▶ DOCUMENT SEGMENT:

┄┄┄┄┄┄┄┄┄┄

Many of those who have disabilities have yet to claim their PWD ID and this article is for those who do not know if they qualify for the PWD ID and be able to claim the benefits and privileges that go with it.
According to Dr. Myla Rostrata of the Department of Health in Region 3, there are seven categories that classify the ID applicants These categories provide the basis for the granting of the IDs. These categories are:
Visual impairment – as far as we in PWDPhil know, there is no set grade that is considered to be the threshold that separates the disabled from the non-disabled. However, DOH specialists in the PDAO (persons with disabilities affairs office) in your town or city hall have a set protocol for determining who is visually impaired and who can qualify for a PWD ID based on visual acuity, or the lack of it. If the applicant’s eyes are discernible to be blind, then the applicant need not bring a clinical abstract to prove the disability, just bring your government-issued ID.

┄┄┄┄┄┄┄┄┄┄

▶ LISTED RECORDS:
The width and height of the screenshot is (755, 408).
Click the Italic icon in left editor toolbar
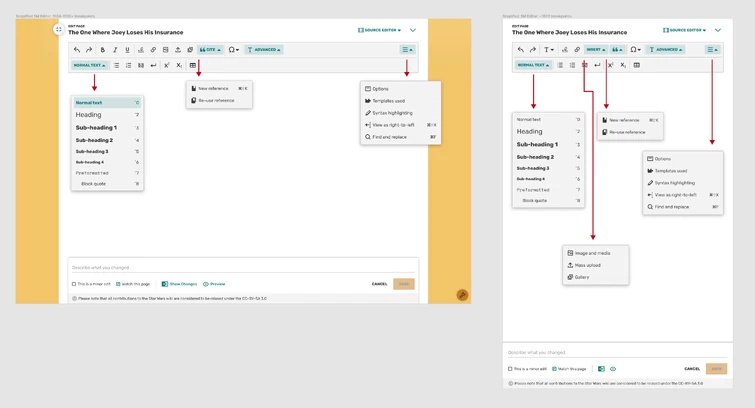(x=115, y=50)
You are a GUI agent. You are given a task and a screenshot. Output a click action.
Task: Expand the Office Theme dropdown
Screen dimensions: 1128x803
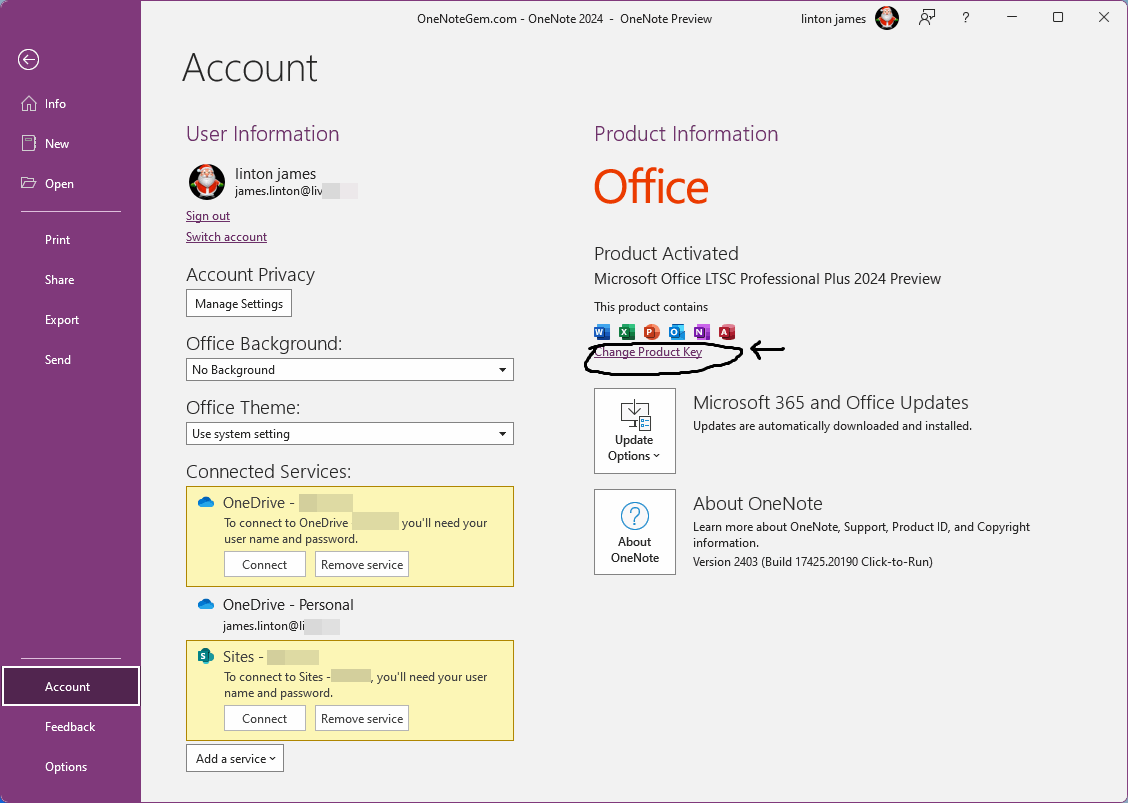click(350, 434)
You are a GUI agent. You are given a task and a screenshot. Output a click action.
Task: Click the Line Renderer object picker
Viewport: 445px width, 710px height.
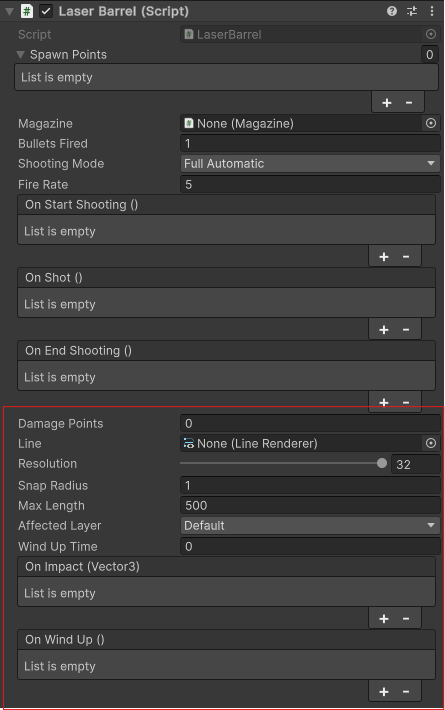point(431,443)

┄┄┄┄┄┄┄┄┄┄

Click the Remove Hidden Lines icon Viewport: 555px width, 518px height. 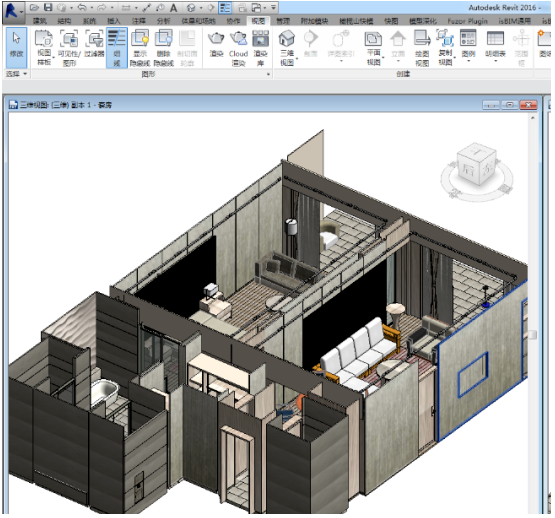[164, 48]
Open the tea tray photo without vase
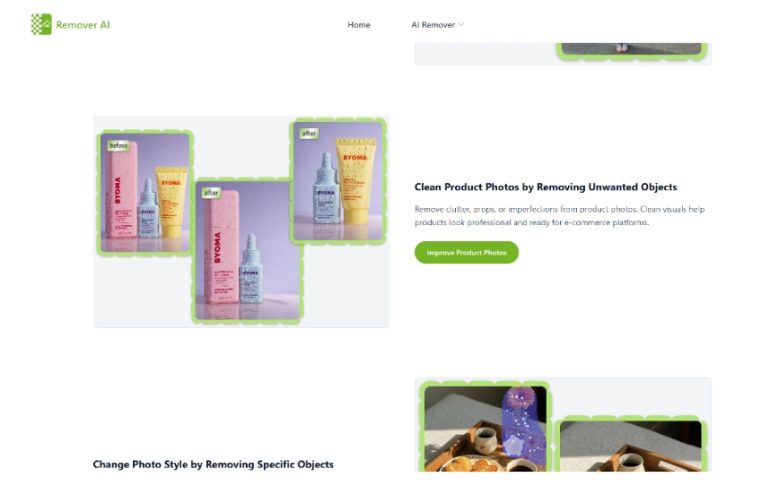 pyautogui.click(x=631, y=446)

┄┄┄┄┄┄┄┄┄┄

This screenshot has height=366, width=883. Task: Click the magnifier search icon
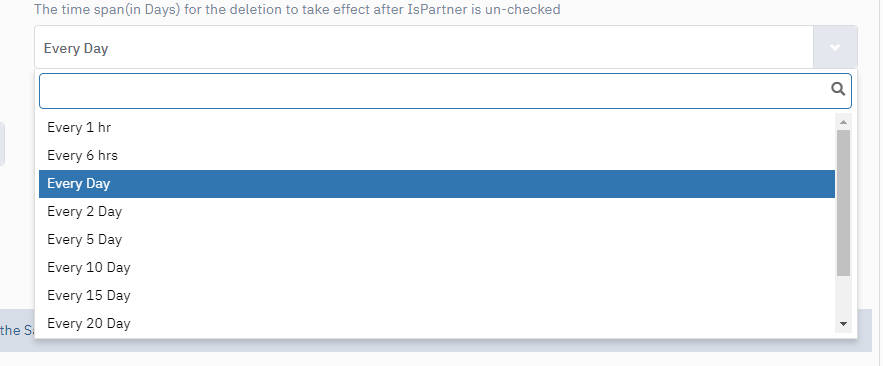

┄┄┄┄┄┄┄┄┄┄

▶ EXERCISE GOAL: Continue the article on PWD ID eligibility from the point where it stops.

▶ REPLY:
Hearing loss – anyone who cannot hear is considered to be disabled. However, there are various degrees of hearing impairment depending on the cause of the hearing loss. If you think that you are beginning to lose your hearing, it is best to try to have it treated right away. There are many occupations the depend on one’s ability to hear. If the applicant’s inability to hear is apparent, then there is no need to bring a clinical abstract to the PDAO when applying for the PWD ID.
Orthopedic disability – this category includes all those who have had amputations done to any of the extremities. This also includes those who have stunted growth because of dwarfism, a medical condition where the patient’s height and extremities did not grow to full mature size.
Learning disability – for students who cannot adjust to mainstream regular classes, they will need to go through the special education class program found in every public school. A learning disability is something that hampers or interferes with a student’s ability to learn basic concepts in math and science, knowledge that will help the student cope with everyday life. Without a basic education, the student will be unable to buy groceries, pay bills, earn a living or do any activity that requires critical thinking and stock knowledge.
Psychosocial disability – this is a category that includes those who have psychological and social problems that can leave them the sufferer unable to do what he/she normally does. These disabilities are not apparent and may not be easy to understand or to explain to health center workers who do not have a science background, thus the need for a clinical abstract to present to the PDAO, health center or DSWD regional office workers. Normally there are medical professionals who assess the application for PWD IDs, though some of them are not regularly available.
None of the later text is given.